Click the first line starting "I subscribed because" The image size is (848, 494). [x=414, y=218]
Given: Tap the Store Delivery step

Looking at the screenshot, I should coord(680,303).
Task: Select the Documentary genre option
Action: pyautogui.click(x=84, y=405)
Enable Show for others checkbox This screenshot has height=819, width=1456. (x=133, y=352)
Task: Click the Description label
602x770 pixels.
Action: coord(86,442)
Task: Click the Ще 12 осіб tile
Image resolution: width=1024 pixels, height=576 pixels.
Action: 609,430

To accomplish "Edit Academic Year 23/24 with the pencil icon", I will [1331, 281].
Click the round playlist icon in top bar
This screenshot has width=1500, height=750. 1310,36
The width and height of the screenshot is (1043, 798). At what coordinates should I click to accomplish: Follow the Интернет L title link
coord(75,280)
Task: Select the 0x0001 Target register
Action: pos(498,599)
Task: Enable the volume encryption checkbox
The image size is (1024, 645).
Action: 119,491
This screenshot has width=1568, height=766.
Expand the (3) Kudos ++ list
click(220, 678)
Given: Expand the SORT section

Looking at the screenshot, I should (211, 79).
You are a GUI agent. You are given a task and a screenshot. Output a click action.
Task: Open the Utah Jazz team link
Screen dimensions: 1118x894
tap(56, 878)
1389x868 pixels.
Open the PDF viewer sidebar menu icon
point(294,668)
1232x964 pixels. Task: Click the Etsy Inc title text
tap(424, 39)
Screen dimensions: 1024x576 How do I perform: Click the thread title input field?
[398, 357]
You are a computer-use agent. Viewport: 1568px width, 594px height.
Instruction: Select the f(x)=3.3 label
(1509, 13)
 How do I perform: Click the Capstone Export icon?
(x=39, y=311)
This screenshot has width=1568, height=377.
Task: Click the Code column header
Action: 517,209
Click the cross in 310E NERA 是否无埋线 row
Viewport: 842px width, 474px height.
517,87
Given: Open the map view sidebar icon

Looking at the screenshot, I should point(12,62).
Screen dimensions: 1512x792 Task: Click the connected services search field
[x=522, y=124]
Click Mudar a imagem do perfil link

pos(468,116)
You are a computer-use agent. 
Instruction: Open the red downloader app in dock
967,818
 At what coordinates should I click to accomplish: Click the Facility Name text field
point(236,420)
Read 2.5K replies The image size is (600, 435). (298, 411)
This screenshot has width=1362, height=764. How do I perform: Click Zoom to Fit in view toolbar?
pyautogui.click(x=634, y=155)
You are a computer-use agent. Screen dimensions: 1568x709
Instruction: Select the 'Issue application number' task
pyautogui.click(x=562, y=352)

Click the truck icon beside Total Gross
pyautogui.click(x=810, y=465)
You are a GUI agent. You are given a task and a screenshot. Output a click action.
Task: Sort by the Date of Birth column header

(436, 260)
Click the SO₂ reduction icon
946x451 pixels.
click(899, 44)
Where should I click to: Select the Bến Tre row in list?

» Work item
Your answer must be the line containing "You are a computer-use agent. Screen" through the last line above, copied exactly, with nothing added.

» Result
You are a computer-use agent. Screen dimensions: 1568x709
Instruction: Select the 'Issue application number' task
pyautogui.click(x=562, y=352)

Click the truck icon beside Total Gross
pyautogui.click(x=810, y=465)
You are a GUI agent. You are given a task and a screenshot. Output a click action.
Task: Sort by the Date of Birth column header

(436, 260)
Click the SO₂ reduction icon
946x451 pixels.
click(899, 44)
Where should I click to: Select the Bến Tre row in list?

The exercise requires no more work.